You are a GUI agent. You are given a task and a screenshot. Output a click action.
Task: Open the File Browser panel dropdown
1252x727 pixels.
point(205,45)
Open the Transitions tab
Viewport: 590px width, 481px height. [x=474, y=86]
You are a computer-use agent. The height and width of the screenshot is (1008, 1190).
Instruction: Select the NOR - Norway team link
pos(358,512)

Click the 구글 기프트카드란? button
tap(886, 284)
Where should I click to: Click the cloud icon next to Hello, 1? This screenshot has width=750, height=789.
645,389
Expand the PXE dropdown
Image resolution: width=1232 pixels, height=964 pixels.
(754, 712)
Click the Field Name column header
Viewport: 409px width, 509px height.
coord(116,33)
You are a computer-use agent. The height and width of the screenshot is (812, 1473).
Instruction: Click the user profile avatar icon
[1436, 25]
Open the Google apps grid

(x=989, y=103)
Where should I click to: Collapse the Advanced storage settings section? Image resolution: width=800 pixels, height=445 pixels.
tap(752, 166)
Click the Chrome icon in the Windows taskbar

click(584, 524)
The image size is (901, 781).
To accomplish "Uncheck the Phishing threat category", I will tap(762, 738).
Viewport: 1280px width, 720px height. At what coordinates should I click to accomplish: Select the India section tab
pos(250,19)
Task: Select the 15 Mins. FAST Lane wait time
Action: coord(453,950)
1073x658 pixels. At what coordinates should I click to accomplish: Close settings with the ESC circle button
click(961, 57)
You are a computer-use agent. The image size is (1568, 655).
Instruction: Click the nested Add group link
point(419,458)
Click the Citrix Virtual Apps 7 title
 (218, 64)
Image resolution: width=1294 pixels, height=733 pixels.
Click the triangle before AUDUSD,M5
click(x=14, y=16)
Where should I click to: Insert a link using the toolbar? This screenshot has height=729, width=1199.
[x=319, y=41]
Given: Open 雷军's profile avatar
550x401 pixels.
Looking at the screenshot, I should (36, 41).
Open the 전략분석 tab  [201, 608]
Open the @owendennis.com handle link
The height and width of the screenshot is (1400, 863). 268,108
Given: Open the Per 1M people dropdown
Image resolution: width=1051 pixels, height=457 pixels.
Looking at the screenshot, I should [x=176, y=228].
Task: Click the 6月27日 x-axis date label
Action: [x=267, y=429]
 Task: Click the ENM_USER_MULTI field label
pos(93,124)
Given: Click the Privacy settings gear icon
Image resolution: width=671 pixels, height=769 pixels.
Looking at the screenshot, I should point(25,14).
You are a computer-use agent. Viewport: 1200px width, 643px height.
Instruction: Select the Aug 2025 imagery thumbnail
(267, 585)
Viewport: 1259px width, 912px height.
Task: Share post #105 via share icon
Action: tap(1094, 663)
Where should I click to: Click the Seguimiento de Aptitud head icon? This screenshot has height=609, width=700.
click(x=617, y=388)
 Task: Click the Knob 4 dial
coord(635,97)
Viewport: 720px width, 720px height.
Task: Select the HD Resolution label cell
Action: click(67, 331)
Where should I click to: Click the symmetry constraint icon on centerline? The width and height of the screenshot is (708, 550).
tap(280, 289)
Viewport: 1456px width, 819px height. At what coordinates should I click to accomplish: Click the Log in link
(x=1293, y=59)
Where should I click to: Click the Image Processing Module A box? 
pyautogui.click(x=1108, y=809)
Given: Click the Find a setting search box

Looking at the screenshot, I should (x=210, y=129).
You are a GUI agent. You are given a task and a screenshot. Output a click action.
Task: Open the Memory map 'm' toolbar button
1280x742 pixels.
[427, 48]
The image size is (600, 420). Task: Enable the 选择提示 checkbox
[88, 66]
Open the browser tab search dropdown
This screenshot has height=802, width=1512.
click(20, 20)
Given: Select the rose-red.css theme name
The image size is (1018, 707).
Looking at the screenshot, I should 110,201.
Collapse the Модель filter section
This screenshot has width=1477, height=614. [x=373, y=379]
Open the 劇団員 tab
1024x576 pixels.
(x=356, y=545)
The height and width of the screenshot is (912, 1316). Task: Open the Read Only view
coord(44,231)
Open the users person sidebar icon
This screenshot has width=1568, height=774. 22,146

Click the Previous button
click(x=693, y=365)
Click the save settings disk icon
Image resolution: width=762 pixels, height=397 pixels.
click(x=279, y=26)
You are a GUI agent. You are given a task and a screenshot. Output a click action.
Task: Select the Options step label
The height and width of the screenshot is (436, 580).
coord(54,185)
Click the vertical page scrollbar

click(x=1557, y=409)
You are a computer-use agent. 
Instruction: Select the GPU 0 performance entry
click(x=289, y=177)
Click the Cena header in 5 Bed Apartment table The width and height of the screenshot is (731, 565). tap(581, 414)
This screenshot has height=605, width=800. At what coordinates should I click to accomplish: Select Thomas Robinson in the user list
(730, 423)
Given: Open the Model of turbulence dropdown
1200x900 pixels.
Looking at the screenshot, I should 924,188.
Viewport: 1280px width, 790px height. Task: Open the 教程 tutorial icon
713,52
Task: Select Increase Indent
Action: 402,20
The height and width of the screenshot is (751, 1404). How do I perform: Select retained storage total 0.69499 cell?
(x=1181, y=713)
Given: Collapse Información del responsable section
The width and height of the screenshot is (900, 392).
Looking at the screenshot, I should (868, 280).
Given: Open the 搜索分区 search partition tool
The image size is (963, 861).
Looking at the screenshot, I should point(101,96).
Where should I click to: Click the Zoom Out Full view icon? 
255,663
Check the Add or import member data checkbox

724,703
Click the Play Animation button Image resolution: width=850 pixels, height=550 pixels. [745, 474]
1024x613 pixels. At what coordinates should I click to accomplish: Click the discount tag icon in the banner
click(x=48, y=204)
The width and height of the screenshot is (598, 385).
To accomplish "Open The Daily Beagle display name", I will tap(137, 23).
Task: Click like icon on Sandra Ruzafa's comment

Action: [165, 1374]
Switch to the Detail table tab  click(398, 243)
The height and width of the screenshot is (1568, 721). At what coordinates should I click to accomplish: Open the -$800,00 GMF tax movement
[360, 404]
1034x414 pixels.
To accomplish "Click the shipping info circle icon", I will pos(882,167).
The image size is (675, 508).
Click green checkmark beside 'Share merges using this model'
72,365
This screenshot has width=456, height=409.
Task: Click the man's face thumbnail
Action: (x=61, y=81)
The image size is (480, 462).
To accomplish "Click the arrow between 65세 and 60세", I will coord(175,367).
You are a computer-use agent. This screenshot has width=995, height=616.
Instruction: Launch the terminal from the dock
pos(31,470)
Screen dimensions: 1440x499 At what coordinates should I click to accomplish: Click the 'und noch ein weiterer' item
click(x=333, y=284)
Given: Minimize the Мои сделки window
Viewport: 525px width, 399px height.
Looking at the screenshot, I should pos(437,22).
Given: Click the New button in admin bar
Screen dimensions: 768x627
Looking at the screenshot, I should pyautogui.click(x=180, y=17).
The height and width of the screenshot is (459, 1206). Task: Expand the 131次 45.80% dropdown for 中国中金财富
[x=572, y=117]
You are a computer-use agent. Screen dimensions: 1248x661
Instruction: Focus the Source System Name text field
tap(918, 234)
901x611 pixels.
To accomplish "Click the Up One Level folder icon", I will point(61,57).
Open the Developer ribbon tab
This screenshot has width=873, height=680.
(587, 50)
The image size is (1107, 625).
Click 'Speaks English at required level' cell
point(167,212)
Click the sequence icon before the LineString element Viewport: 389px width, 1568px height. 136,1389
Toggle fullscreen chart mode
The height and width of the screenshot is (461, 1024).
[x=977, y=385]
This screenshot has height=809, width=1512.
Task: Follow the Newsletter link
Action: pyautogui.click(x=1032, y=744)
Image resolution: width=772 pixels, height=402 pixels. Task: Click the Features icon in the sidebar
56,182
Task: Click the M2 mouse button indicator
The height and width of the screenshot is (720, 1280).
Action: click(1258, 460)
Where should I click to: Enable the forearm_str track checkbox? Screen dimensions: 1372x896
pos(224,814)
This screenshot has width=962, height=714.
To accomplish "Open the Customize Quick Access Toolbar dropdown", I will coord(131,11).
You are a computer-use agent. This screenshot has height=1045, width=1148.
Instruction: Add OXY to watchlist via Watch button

━━━━━━━━━━━━━━━━

• WHAT THE EXERCISE ASKS
Only the lines from the one with "Where should I click to: Enable" through the last line of the material above are to be duplicated, exactly and with both ends kept.

• EXERCISE SOLUTION
Where should I click to: Enable the forearm_str track checkbox? Screen dimensions: 1372x896
pos(224,814)
This screenshot has width=962, height=714.
To accomplish "Open the Customize Quick Access Toolbar dropdown", I will coord(131,11).
You are a computer-use agent. This screenshot has height=1045, width=1148.
Instruction: Add OXY to watchlist via Watch button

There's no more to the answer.